--- THE RECORDS Enclosed Below ---

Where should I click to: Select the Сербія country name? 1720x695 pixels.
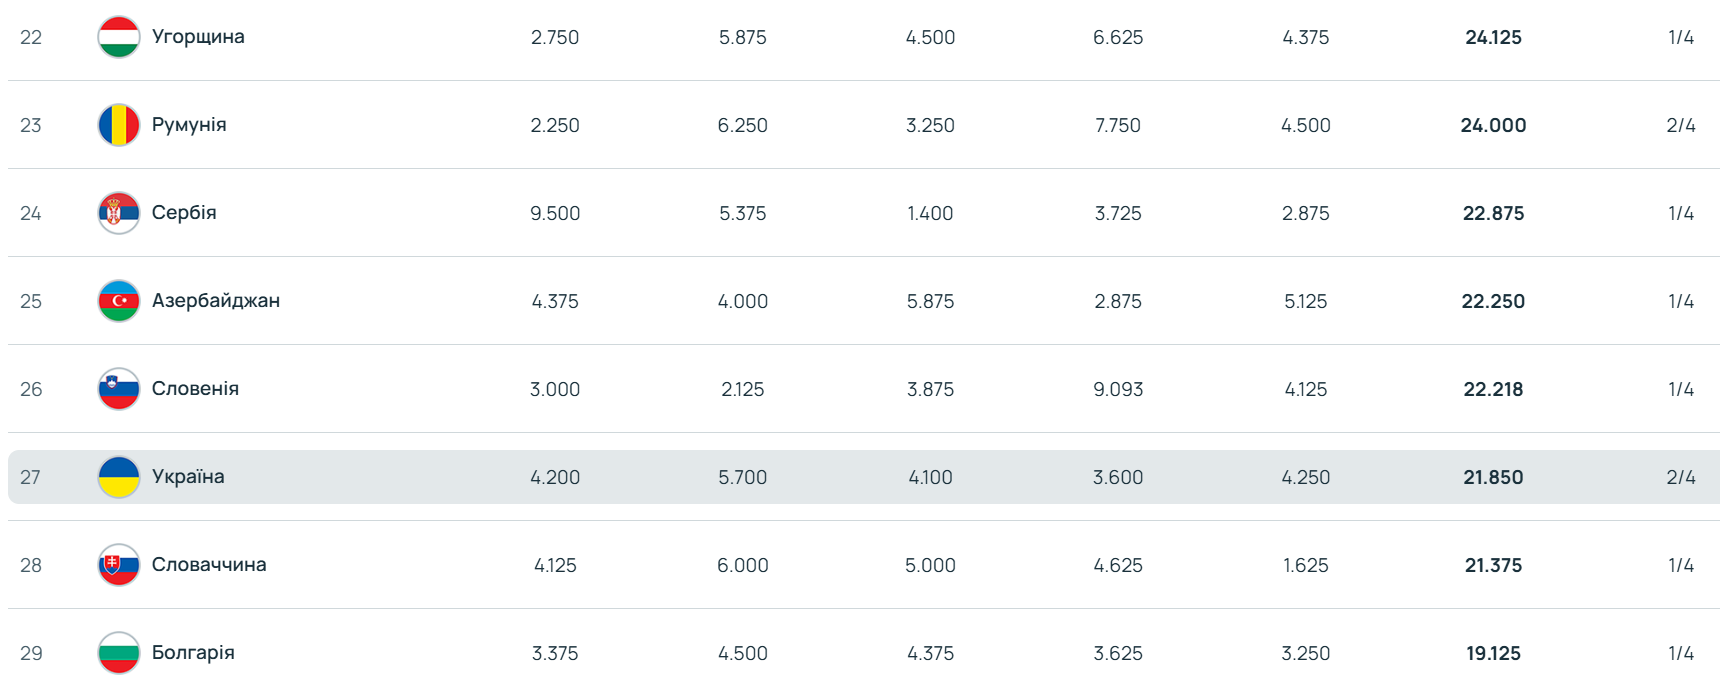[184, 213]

--- End of Enclosed THE RECORDS ---
--- THE RECORDS Enclosed Below ---

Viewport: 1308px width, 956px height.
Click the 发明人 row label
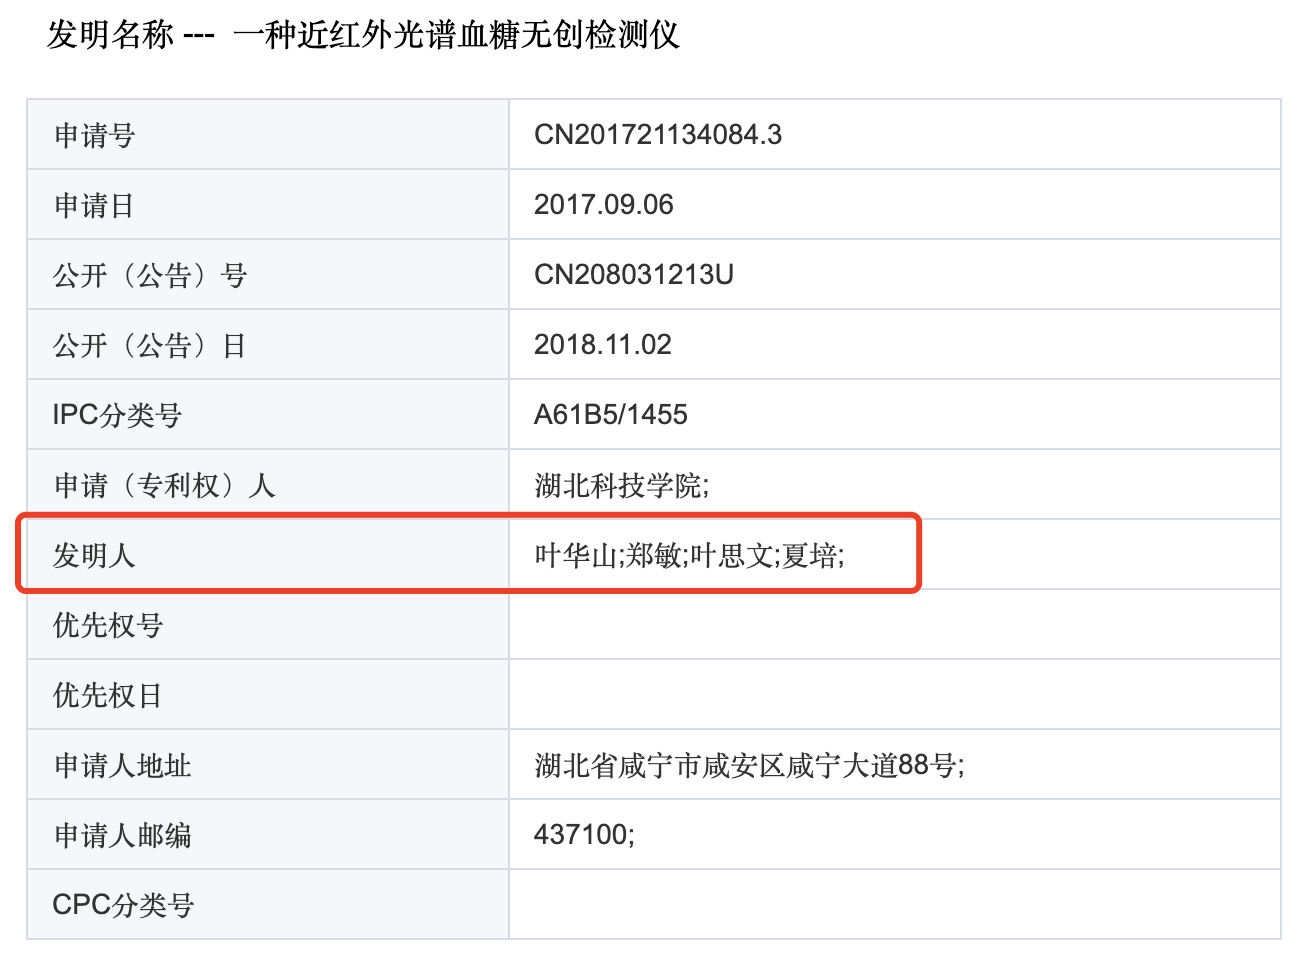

--- End of Enclosed THE RECORDS ---
--- THE RECORDS Enclosed Below ---

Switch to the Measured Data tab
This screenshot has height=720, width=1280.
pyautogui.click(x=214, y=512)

--- End of Enclosed THE RECORDS ---

(EXERCISE DIRECTIONS):
Looking at the records above, return exactly the lines from the line with "Viewport: 1308px width, 956px height." to the line with "Click the 发明人 row label", both ends included.

(SOLVED PROBLEM):
Viewport: 1308px width, 956px height.
Click the 发明人 row label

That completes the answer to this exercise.